::: TEXTO PARA LEITURA :::

USP recomenda fim da greve estudantil após 54 dias de paralisação
Após 54 dias de paralisação, estudantes da USP recomendam fim da greve e retorno gradual das aulas
- Publicado: 08/06/2026 23:01
- Alterado: 08/06/2026 23:01
- Autor: Gabriel de Jesus
- Fonte: FolhaPress
Os estudantes da USP (Universidade de São Paulo) decidiram, em assembleia realizada na noite desta segunda-feira (8), recomendar o encerramento da greve estudantil após 54 dias de paralisação. A votação terminou com 323 votos favoráveis ao fim do movimento, 255 pela continuidade e 9 abstenções.
Apesar da decisão, a greve da USP ainda não está oficialmente encerrada. Cada faculdade deverá realizar assembleias próprias nos próximos dias para deliberar sobre o retorno às aulas e a retomada das atividades acadêmicas.
USP teve uma das maiores mobilizações estudantis da década
A greve começou em 14 de abril e se consolidou como uma das maiores mobilizações estudantis da universidade na última década, alcançando as 43 unidades da instituição.
Inicialmente, o movimento surgiu em reação à criação da Gratificação por Atividades Complementares Estratégicas (Gace), bônus destinado a docentes. No entanto, as reivindicações passaram a se concentrar em pautas ligadas à permanência estudantil.
A principal demanda dos estudantes era o reajuste do Pafpe (Programa de Apoio à Permanência e Formação Estudantil), voltado a alunos em situação de vulnerabilidade socioeconômica.
Os estudantes chegaram a pedir a equiparação do benefício ao salário mínimo paulista, de R$ 1.874, mas posteriormente reduziram a reivindicação para R$ 1.096 mensais.

:::

ORDEM DE SERVIÇO 1 =>
Segundo a notícia sobre a greve estudantil da USP, em que data a greve começou?
ORDEM DE SERVIÇO 2 =>
Diga se cada afirmação concorda com a notícia sobre a greve estudantil da USP, respondendo sim ou não e citando as palavras decisivas do texto: (a) Na votação, 255 estudantes votaram pela continuidade da greve. (b) Com a decisão da assembleia, a greve ficou oficialmente encerrada. (c) A greve alcançou as 43 unidades da universidade.
ORDEM DE SERVIÇO 3 =>
Dê continuidade à notícia sobre a greve estudantil da USP, a partir do último parágrafo apresentado.
As linhas são material à parte, sem relação com o texto.

::: OS DADOS :::

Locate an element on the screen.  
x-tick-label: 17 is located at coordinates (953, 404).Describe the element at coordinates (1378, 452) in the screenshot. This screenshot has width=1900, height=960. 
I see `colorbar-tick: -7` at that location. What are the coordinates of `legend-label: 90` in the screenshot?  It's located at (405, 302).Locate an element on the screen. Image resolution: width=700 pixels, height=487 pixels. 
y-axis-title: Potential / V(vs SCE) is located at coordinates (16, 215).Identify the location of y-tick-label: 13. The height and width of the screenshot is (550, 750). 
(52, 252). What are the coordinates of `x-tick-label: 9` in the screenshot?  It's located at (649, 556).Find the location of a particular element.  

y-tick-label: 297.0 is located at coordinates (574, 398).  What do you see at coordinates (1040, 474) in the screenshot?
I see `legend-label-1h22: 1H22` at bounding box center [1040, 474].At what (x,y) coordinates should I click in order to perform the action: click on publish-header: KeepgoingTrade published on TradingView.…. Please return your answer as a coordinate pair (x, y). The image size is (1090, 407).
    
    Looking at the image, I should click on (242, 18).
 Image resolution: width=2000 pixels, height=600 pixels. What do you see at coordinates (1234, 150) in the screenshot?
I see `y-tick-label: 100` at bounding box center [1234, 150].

:::

RESULTADO DA TAREFA 1 =>
Em 14 de abril.

RESULTADO DA TAREFA 2 =>
(a) Sim: "255 pela continuidade".
(b) Não: "a greve da USP ainda não está oficialmente encerrada".
(c) Sim: "alcançando as 43 unidades da instituição".

RESULTADO DA TAREFA 3 =>
Reitoria ofereceu reajuste e melhorias no Crusp
A reitoria da USP propôs reajuste do auxílio estudantil de R$ 885 para R$ 912, valor correspondente à recomposição inflacionária acumulada desde 2022.
Além disso, a administração universitária anunciou melhorias no Crusp (Conjunto Residencial da USP) e a ampliação dos canais de diálogo com os estudantes. As medidas, porém, foram consideradas insuficientes pelos organizadores do movimento.
Durante quase dois meses, a greve foi marcada por protestos, piquetes e ocupações. O momento de maior tensão ocorreu em maio, quando estudantes ocuparam a reitoria para pressionar pela retomada das negociações. A universidade acionou a Polícia Militar para retomar o prédio.
Retorno gradual das aulas ganhou força na USP
Nas últimas semanas, parte importante da universidade já havia retomado o funcionamento normal, incluindo as faculdades de Direito e Medicina, a Escola Politécnica e campi do interior paulista.
Com a adesão à paralisação perdendo força e a proximidade do encerramento do semestre letivo, cresceu entre os próprios estudantes a defesa de uma saída negociada para evitar maiores prejuízos acadêmicos.
Agora, a expectativa se concentra na definição do calendário de reposição das aulas e atividades suspensas ao longo da greve.